Gird me, O Lord, with the cincture of purity, and extinguish within me all evil desires, that the virtue of continence and chastity may abide in me.
We must pray that all priests might always have this virtue, no? We want all priests to have that purity of soul, that agility of spirit whereby we priests might all take in what is happening at the Holy Sacrifice of the Mass, no?
I remember I was very quietly saying this very prayer in the sacristy of the chapel of Saint Gabriel in preparation for Holy Mass. A gentleman came into the sacristy who wanted to know what hymns were to be sung. He stopped himself from enquiring about this, and decided to berate me for praying such prayers, since that belonged to another time and we just don’t do that kind of thing anymore. Really? Today we don’t need these prayers? Really?
I remember that in the dark years of the latter half of the 20th century, Saint Aloysius was singled out to be mocked by those who should know better. They almost equated purity with being effeminate. This is really stupid. Only the most manly can be pure with the grace of God. I contend that people are scared to death of purity not so much because they won’t be able to indulge themselves in sensuality, but especially because they are afraid of the agility of soul that they would have, permitting them, by the Lord’s grace, to see what the wounds of Christ’s Passion and Death were and are all about.
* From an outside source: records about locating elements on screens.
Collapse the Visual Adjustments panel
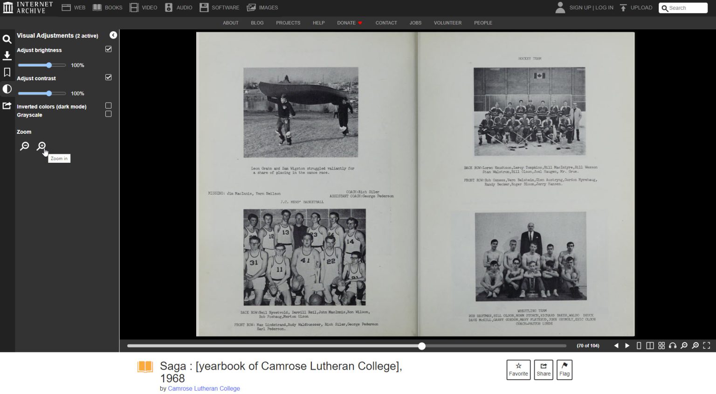 [113, 35]
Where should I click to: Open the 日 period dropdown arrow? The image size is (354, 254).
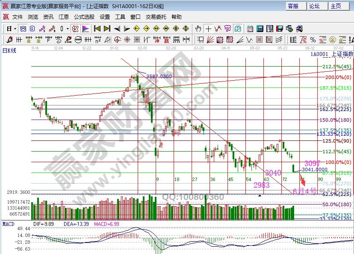(15, 29)
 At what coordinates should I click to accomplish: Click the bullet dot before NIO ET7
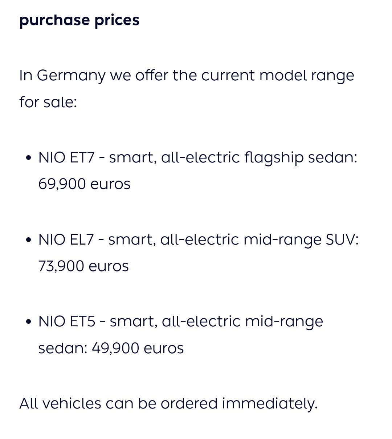point(29,159)
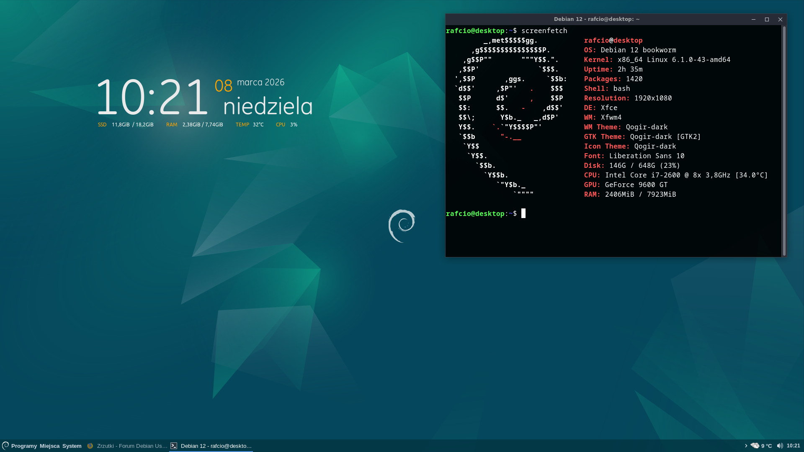Open the volume speaker icon
The width and height of the screenshot is (804, 452).
tap(780, 446)
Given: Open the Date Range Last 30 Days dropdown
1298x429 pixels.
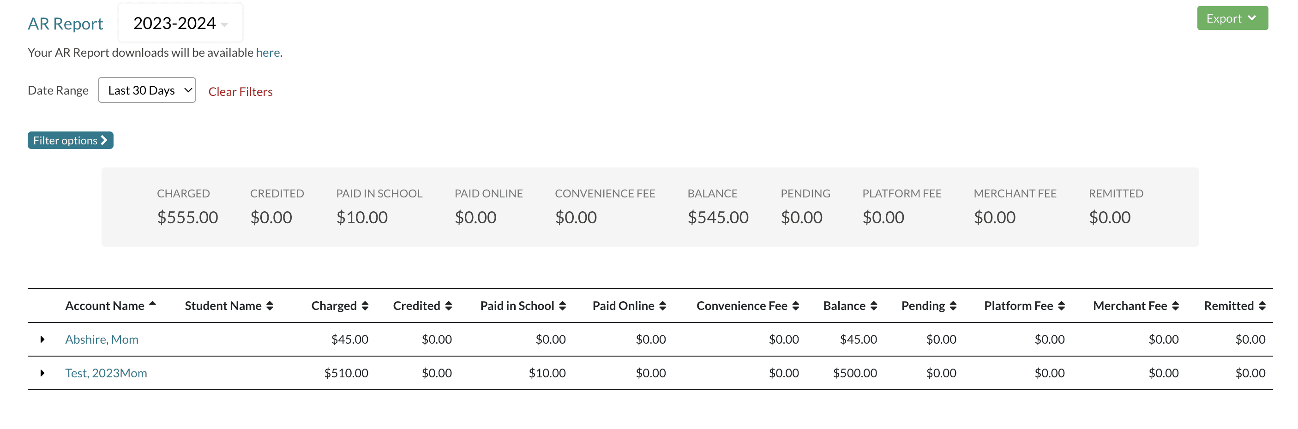Looking at the screenshot, I should [x=147, y=90].
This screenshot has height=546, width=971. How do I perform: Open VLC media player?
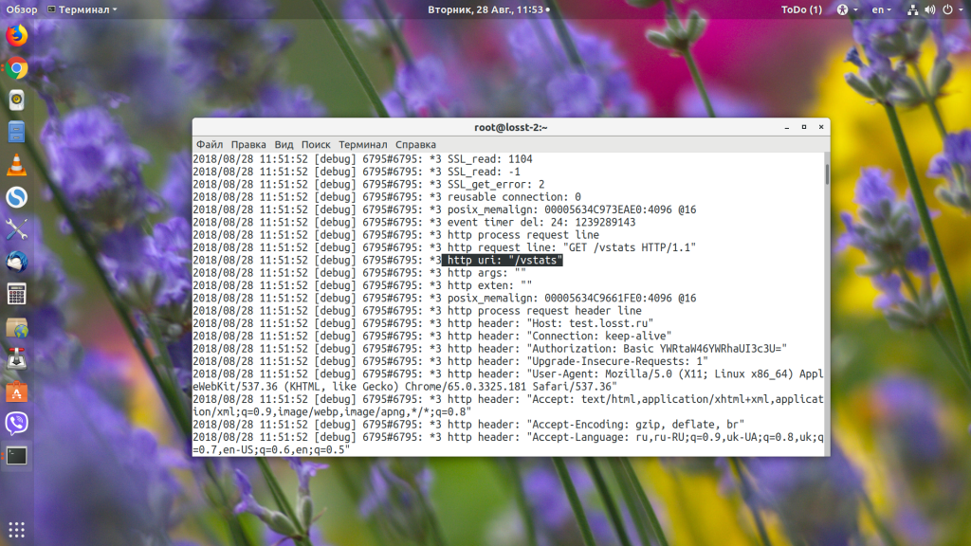click(16, 164)
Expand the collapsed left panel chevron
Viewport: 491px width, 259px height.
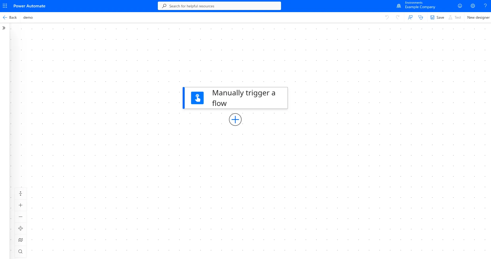tap(4, 28)
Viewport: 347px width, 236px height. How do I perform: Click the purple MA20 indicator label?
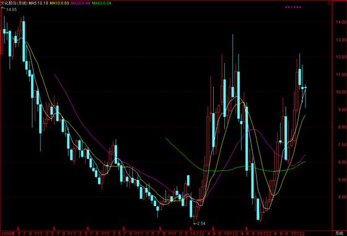[x=81, y=3]
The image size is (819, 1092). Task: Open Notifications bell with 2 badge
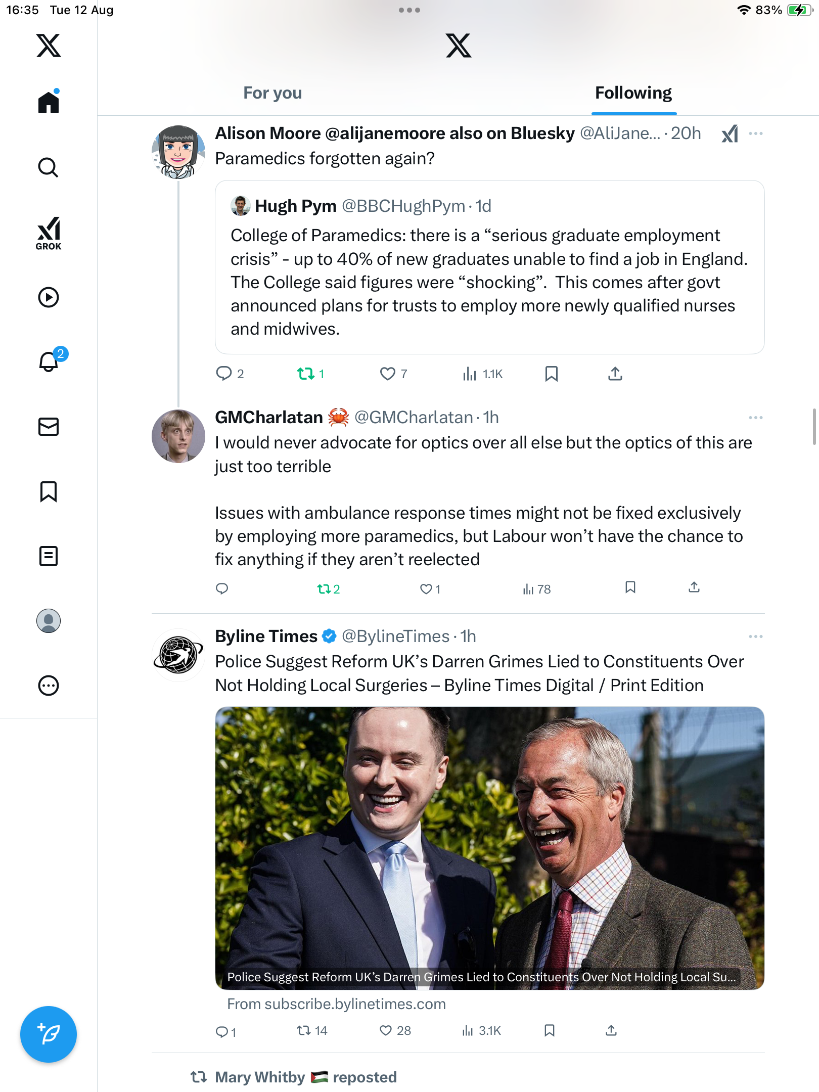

This is a crushing reality of truth and charity for those who are impure, but the weight of the glory of God bringing one into humble reverence before our Redeemer for those who are thankful in the Lord’s grace.
The artwork I chose for this post reflects his preoccupation at the end of his life. It is how he died, caring for those thrown away. He died of the plague he thus contracted, a man’s man expressing Christ’s love. Good on him.
If I remember correctly, that artwork is to be found in Santo Spirito in Saxia hospital on the Tiber River near the Vatican, where he did a bit of his care for the sick. It was in that very hospital where I myself was a patient. It was like being on the receiving end of his saintly ministrations. The nursing staff, however, were not expressive of the purity of Saint Aloysius. Yikes! I think that he should be a patron saint of health care workers.